Can you rewrite the entries between the line holding "You are a computer-use" and the line holding "click(x=48, y=222)", inclusive, as a two-column CSV with columns "instruction" and "target"? Give each request its own row, put its text and its answer each in a single quoted field, and replace line breaks with spaces.

(Text and item location entries)
* * *

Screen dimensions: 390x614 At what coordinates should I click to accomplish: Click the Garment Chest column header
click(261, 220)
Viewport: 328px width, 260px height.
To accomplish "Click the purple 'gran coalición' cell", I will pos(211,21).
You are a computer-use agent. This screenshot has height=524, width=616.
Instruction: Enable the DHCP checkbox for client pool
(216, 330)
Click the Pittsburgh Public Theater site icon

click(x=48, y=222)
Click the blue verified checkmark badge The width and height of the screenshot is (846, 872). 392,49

* * *

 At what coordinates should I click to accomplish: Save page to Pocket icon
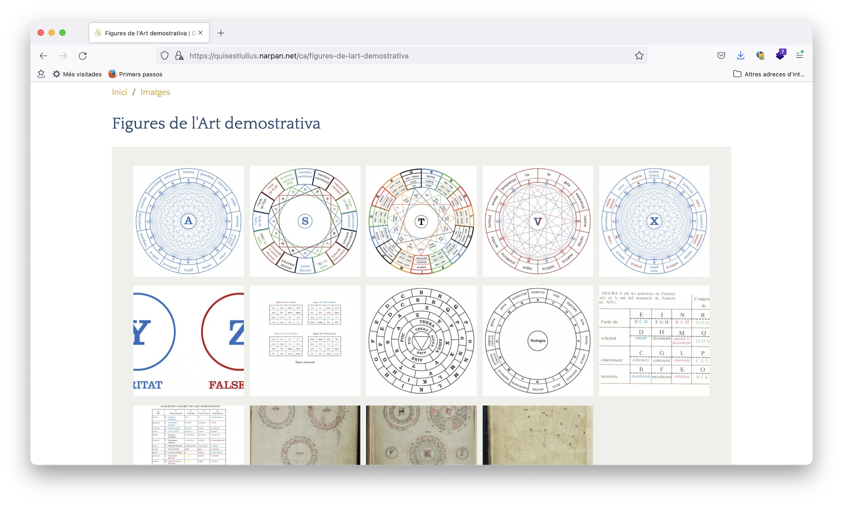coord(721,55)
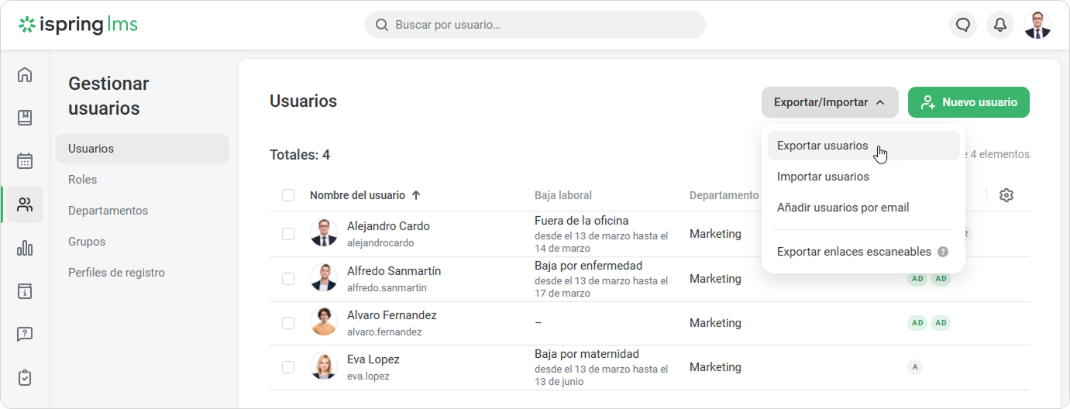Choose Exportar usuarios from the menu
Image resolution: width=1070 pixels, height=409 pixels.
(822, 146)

* * *

*EXERCISE ANSWER:*
instruction,target
"You are a computer-use agent. This screenshot has height=524, width=616. Instruction: Enable the DHCP checkbox for client pool","(216, 330)"
"Click the Pittsburgh Public Theater site icon","click(x=48, y=222)"